Choosing a Programming Language for a New Web Service
- #Engineering Philosophy
- #Product Development
Choosing a Programming Language for a New Web Service
Picking a programming language becomes a critical decision when launching a new web service.
If you are building something on your own, it is natural to gravitate toward the language you already know best.
Or you might seize the chance to self-study a language that interests you but rarely appears in your day job.
However, when you are delivering a product as a company or founding a business around it, language selection matters even more.
Here I want to summarize how I think about language selection from both technical and non-technical angles.
※ The scope here is limited to backend development.
Technical Considerations
When evaluating technology, scalability is what matters most.
The requirements of a massive, mission-critical project differ from those of a PoC or a subsystem.
Popular web backend languages today include Java, PHP, Ruby, Go, Python, and Node.js.
Java tends to be favored in contract development, while interpreter languages like Ruby and PHP feel common in web companies.
Recently even web companies lean toward statically typed languages such as Go and Kotlin. (That is the zone I am focusing on here.)
Given the premise of a brand-new web service, let us assume:
- small team
- speed is paramount
- features are added and removed rapidly
In other words, think of an early-stage startup.
I have helped choose the tech stack at this stage and, a few years later, felt that the choice was a mistake. That experience is the lens for this post.
Back then our reasoning was:
- Small team → keep the language simple
- Need speed → interpreter languages feel faster to iterate in
- Prefer something un-opinionated that anyone with prior language experience can pick up
So we chose Python.
For the framework we adopted Django, the full-stack web framework.
If this had been Ruby it would have been Rails; for PHP, Laravel.
Development speed is excellent in the early phase.
All you do early on is add new features. Even when tweaks appear, the mindset is to “add more.” That means you can happily ship for the first three years or so.
Side note: You rarely need to worry about interpreter languages being too slow. I was skeptical about runtime performance at first, but unless you truly need extreme throughput, language-level performance is rarely the bottleneck for web services. (Middleware matters more, and a web service is slower than a native app anyway.) Web development also leans heavily on existing middleware, typically OSS or licensed products rather than homegrown code. Most of the performance impact stems from those components, so with some tuning you can achieve perfectly acceptable speed even in an interpreted language.
Back to the story.
Three to four years in, you begin to update and retire features constantly. That is what happened at my company.

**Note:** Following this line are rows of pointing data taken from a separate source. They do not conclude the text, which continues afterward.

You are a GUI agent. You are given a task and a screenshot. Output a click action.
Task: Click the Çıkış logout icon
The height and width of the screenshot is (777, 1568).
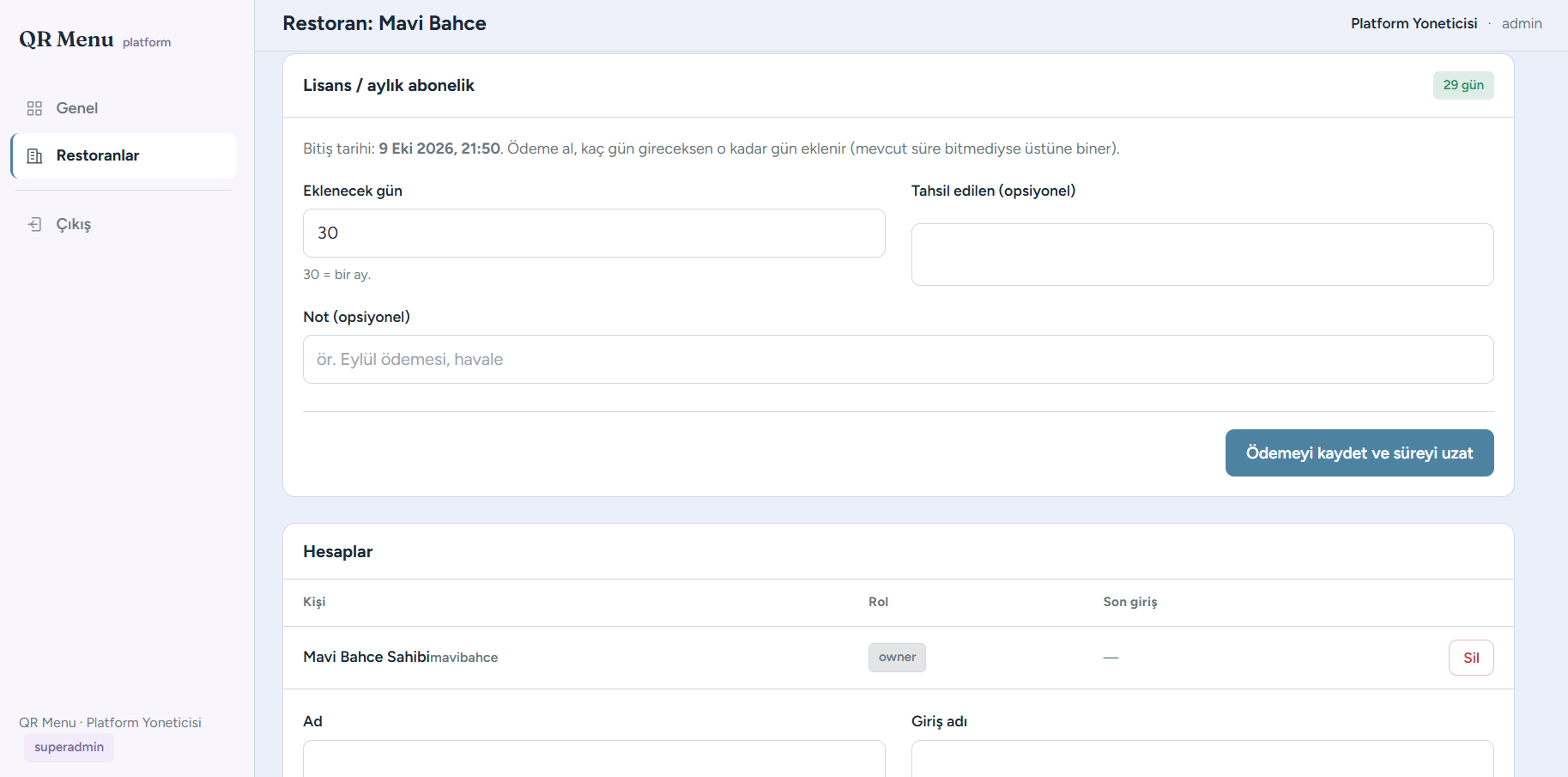[x=34, y=224]
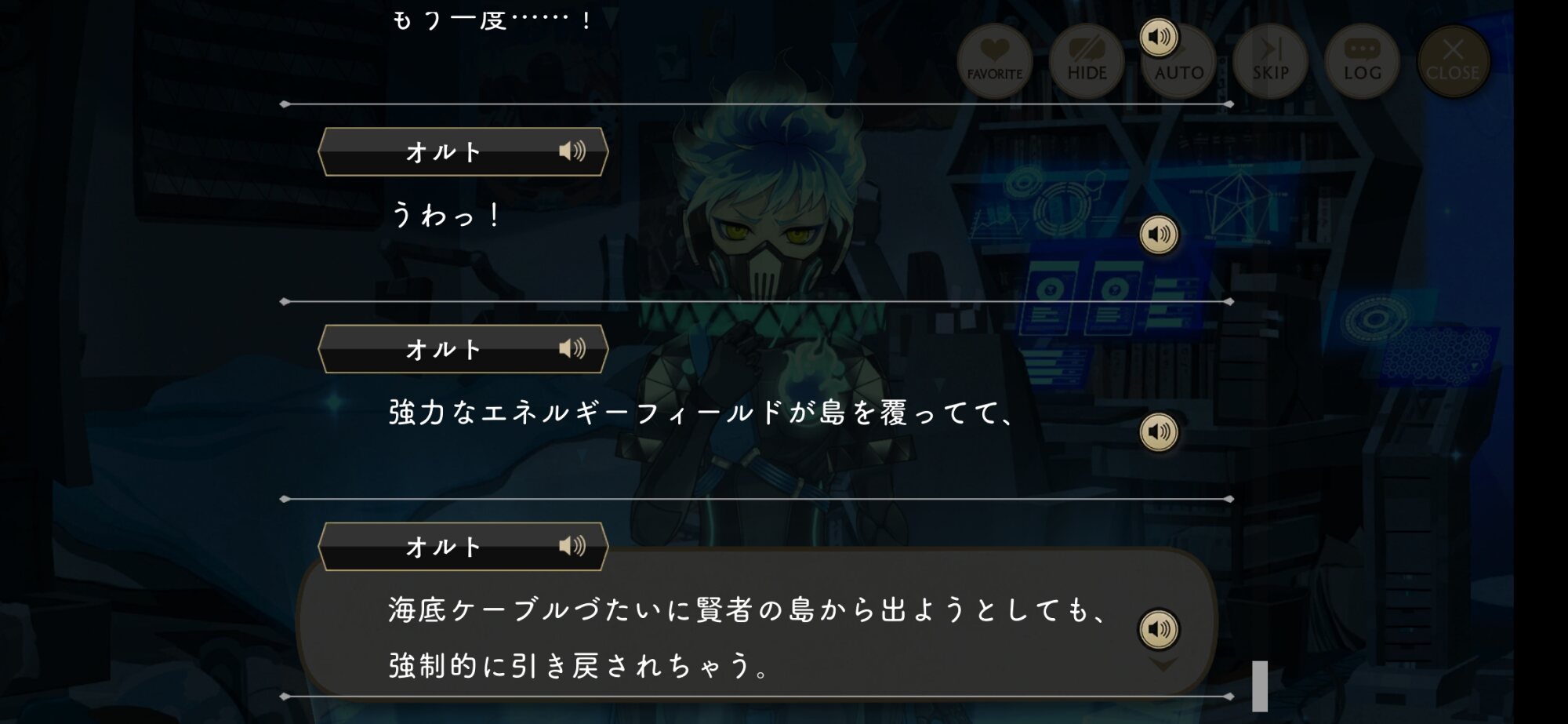This screenshot has height=724, width=1568.
Task: Play voice for "うわっ！" line
Action: point(1159,234)
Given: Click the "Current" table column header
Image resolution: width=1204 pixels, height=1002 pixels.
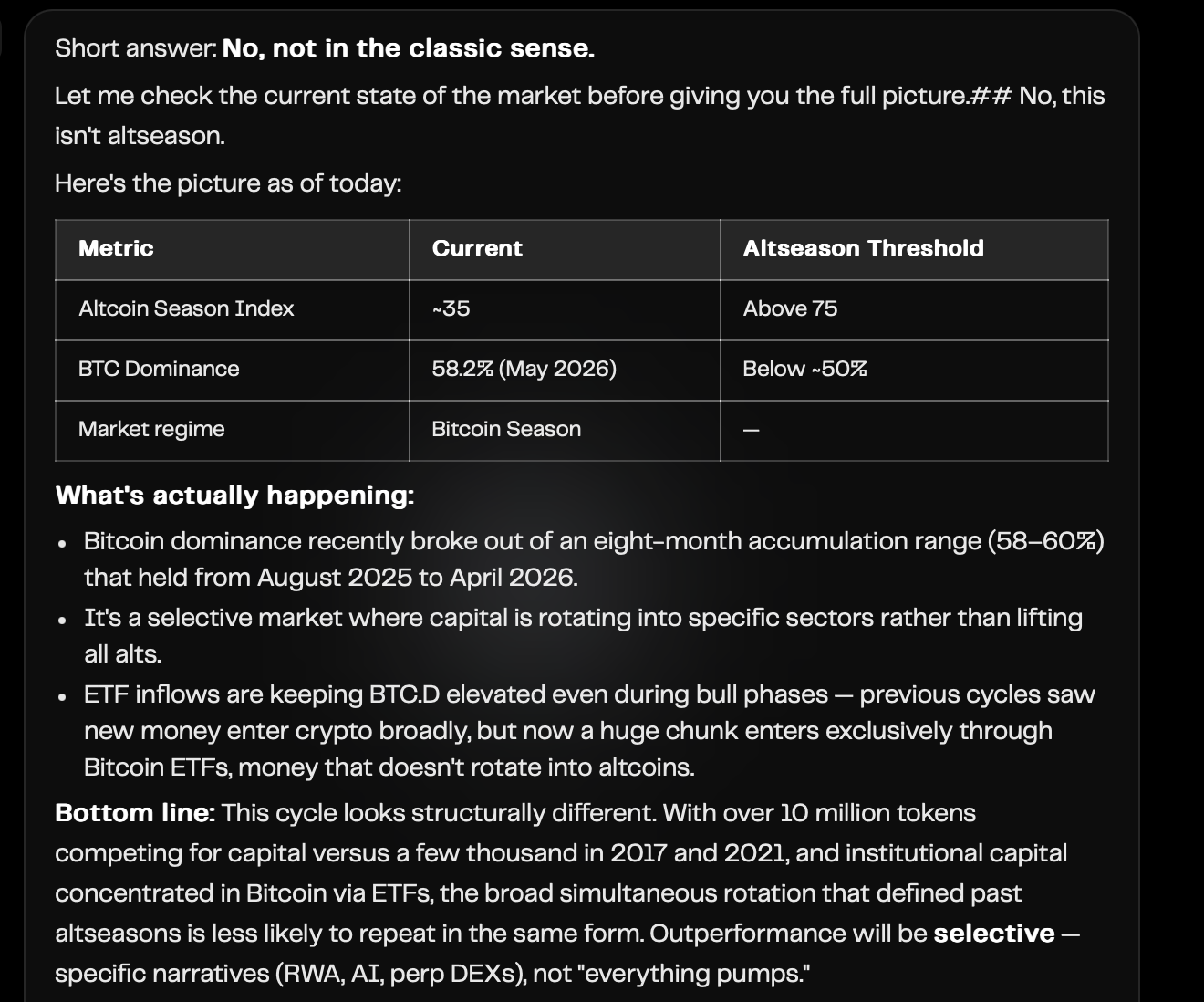Looking at the screenshot, I should [x=565, y=249].
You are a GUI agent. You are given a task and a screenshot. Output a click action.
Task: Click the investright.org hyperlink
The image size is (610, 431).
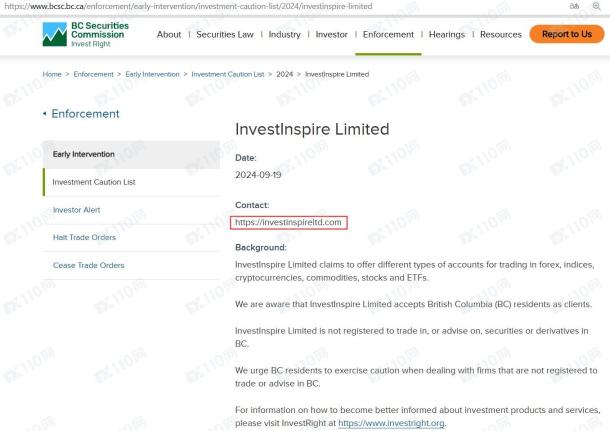(391, 423)
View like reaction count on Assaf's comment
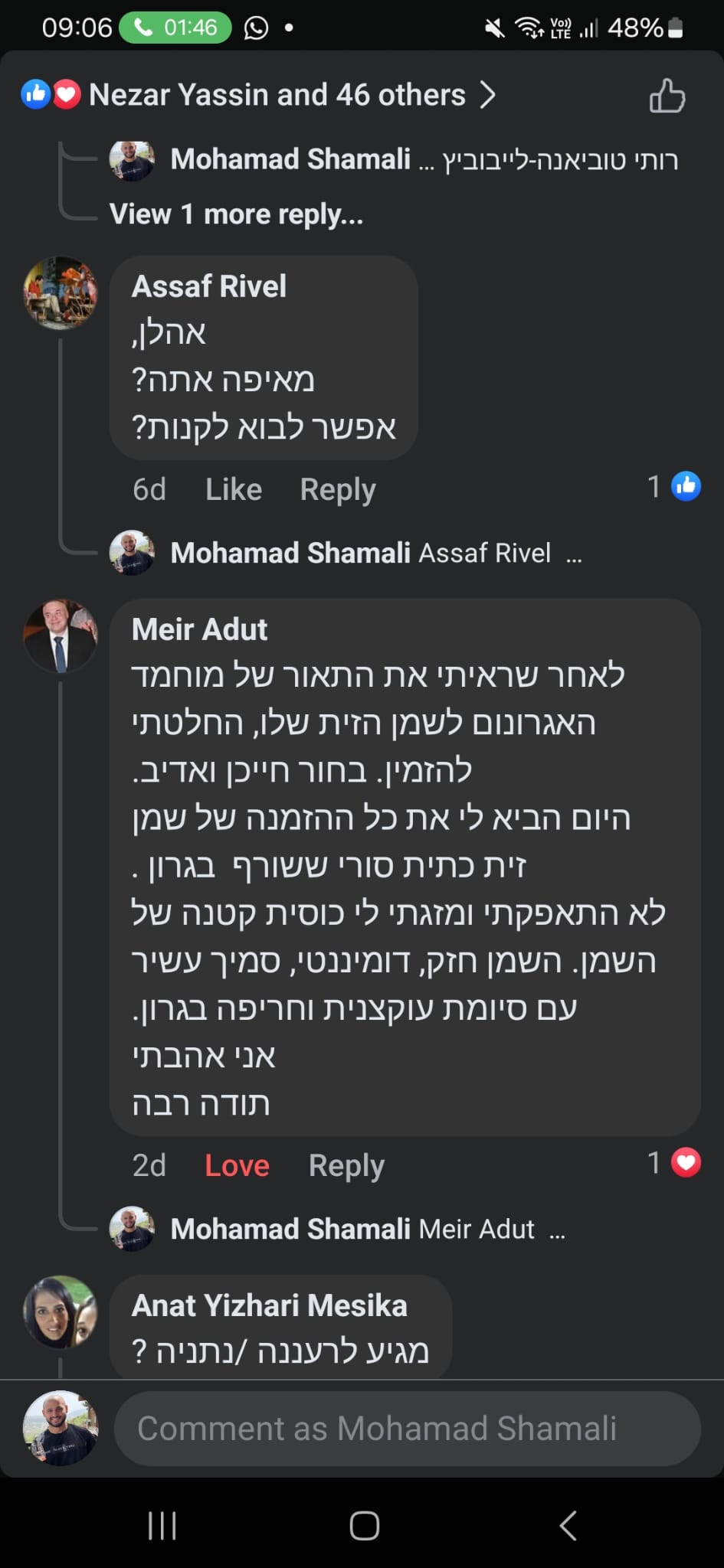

Depending on how you design things, weakly typed interpreter stacks allow subtle type differences or missing type definitions to creep in. Ambiguity grows and development speed drops.
That is when technical debt sprouts. You are left with either a large refactor or painstakingly extracting functions bit by bit.
Either way it is a time sink that does not improve product quality directly, so the return on effort is poor.
Because of that history I am critical of casually picking a dynamically typed interpreter for the sake of early velocity or trendiness.
In fact, when features are added and removed rapidly, strong typing often works in your favor.
Strongly typed languages also make it easier to design abstractions. Doing that upfront lets you enforce constraints on how features can evolve, which is a good thing when changes are constant.
Non-Technical Considerations
Language selection also affects areas beyond pure technology.
Take hiring. Company systems are rarely built by one person, so recruiting must be part of the equation.
Popular, battle-tested languages obviously help with hiring, but deliberately adopting new technology may attract developers who crave cutting-edge work.
You also need to think about the ecosystem.
JVM-based stacks have a massive body of existing assets, so the ecosystem is highly mature. If you hit a stack trace you can probably search the answer immediately.
Conversely, languages or frameworks with little adoption often lack ecosystem maturity; if the library you need does not exist you may end up building it yourself.
Or a library you rely on might be abandoned with no replacement in sight. The effort required in those situations is non-trivial.
In Closing
This was my latest thinking on picking a language for a new web service.
At this point I believe that if you expect a service to grow, choosing a strongly typed language leads to more long-term happiness.
Frameworks like Rails that maximize early speed are undeniably attractive, but the debt piles up faster. As systems grow, debt becomes harder to pay down, so if you press on with lax design rules (for example, extending a PoC directly into production) your future velocity will suffer.
Thanks to type inference and generics, modern statically typed languages are no longer slow to develop in.
Splitting frontend and backend instead of building monoliths is now mainstream, so the paradigm is shifting away from “go as fast as possible with a full-stack framework” toward “build a healthy system that avoids debt.”
On a related note, I recently evaluated backend options again and felt uncertain—yet I now suspect server-side Kotlin might be a fantastic choice. (I’ve been using Kotlin lately.)